Robinson Crusoe Island sets an example for the world by conserving its unique wildlife and ecosystem.
Chile: For almost a century, the inhabitants of Robinson Crusoe, named for literature's most famous castaway have known that their island's fragile ecosystem depends on them conserving its unique wildlife.
One of three islands in the Juan Fernandez archipelago, 700 kilometers (430 miles) off the Pacific coast of Chile, it was discovered in the sixteenth century. The island chain secured its place in history as the home of Alexander Selkirk, the Scottish sailor marooned there for four years and four months, a tale he later related to Daniel Defoe, who penned his adventure book based on his story. One of the other islands in the chain is called Alexander Selkirk, the third is Santa Clara.
In 1977, the archipelago was named a biosphere reserve and almost a year ago, Chile announced the creation of the enormous Juan Fernandez Marine Park. Covering an area of 262,000 square kilometers (101,000 square miles) of ocean, it is one of the largest protected zones in the Pacific.
It also connects to a network of marine reserves in Chile totalling some 1.3 million square kilometers, meaning that about 44 percent of the nation's waters have some level of protection against mining and industrial fishing.
The wildlife of these remote islands faces various threats, including ocean trash, in particular plastic and invasive species that have been introduced to the fragile ecosystem of Juan Fernandez, home to around 1,000 people.
Cats, rats and coatis (a type of South American raccoon) are the main hazard for the Juan Fernandez firecrown, a type of hummingbird found only in the islands, and whose eggs and chicks are easy prey. They are also a threat to the pink-footed shearwater, a migratory seabird which only nests in the archipelago, where there are 35,000 pairs, and on Mocha Island, close to the mainland, where there are 60,000 breeding pairs.

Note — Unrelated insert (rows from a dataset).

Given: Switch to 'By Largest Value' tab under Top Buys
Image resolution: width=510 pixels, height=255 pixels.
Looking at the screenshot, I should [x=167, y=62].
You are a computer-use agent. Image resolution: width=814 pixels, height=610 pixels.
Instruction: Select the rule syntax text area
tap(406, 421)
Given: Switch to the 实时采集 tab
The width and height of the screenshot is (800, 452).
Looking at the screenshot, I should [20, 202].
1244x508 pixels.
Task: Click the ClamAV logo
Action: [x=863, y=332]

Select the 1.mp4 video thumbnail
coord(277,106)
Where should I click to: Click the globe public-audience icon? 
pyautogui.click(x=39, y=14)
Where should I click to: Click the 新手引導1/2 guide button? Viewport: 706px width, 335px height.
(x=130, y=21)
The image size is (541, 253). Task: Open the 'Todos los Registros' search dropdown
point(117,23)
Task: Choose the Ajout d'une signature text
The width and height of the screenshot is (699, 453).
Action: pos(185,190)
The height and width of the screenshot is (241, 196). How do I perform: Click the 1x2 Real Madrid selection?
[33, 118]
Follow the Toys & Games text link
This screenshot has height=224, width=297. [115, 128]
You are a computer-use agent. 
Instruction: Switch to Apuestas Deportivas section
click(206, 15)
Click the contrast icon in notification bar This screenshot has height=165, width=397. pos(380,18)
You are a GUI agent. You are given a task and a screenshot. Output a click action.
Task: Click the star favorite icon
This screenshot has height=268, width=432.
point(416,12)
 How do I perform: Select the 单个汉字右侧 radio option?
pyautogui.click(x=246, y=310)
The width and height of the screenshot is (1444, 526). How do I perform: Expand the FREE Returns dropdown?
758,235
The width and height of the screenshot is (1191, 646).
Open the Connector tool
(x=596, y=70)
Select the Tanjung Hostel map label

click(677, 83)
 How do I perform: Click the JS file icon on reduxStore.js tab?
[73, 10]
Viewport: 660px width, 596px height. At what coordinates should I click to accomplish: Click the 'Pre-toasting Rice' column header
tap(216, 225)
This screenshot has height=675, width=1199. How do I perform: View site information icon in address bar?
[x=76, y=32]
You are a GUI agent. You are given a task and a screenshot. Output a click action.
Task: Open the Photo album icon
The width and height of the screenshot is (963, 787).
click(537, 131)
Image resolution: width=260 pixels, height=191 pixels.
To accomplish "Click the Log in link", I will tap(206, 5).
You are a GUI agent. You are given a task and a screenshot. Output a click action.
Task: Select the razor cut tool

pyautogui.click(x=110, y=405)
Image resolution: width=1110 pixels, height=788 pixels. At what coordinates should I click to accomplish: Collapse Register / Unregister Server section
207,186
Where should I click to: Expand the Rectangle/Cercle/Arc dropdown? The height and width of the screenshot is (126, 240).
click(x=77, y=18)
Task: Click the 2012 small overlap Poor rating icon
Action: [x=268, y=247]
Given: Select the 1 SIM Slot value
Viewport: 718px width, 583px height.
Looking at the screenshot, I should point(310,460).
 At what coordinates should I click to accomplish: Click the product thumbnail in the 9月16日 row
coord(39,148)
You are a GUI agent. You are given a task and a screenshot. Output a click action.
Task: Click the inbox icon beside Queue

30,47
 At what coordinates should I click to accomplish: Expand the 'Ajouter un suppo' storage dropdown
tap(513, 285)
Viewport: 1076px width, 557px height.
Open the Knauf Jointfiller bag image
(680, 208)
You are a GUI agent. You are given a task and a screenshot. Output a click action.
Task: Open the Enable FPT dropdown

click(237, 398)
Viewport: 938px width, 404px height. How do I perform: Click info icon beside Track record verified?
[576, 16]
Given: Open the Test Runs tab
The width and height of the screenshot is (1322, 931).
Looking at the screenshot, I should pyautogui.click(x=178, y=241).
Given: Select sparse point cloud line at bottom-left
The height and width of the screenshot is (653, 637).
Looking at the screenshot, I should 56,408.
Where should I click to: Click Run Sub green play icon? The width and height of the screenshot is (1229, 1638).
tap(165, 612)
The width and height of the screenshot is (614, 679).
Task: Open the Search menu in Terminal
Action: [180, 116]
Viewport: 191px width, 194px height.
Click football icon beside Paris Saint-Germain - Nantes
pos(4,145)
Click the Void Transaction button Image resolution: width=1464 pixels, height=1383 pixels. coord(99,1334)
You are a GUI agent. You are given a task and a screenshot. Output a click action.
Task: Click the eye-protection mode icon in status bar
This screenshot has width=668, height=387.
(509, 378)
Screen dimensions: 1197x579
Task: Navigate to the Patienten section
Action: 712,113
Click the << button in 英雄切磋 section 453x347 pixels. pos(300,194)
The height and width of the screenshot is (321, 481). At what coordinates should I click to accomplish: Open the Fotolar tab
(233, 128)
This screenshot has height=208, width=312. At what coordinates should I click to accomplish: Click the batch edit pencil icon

The environment ministry has just launched a recovery plan to protect the underground nests of the shearwaters, which fly in to mate every year from the United States and Canada.
"People are taking this seriously," said Pablo Manriquez, coordinator for the NGO Oikonos, noting that residents have changed their street and house lights from white to red or green to help the shearwaters avoid crashing into buildings and trees in foggy weather, when the bright lights appear to disorient them. Downed birds are vulnerable to predators.
Work has also been started to preserve the luma trees where hummingbirds nest, eradicating non-native blackberry bushes that strangle the trees. Sustainable fishing is the archipelago's main goal.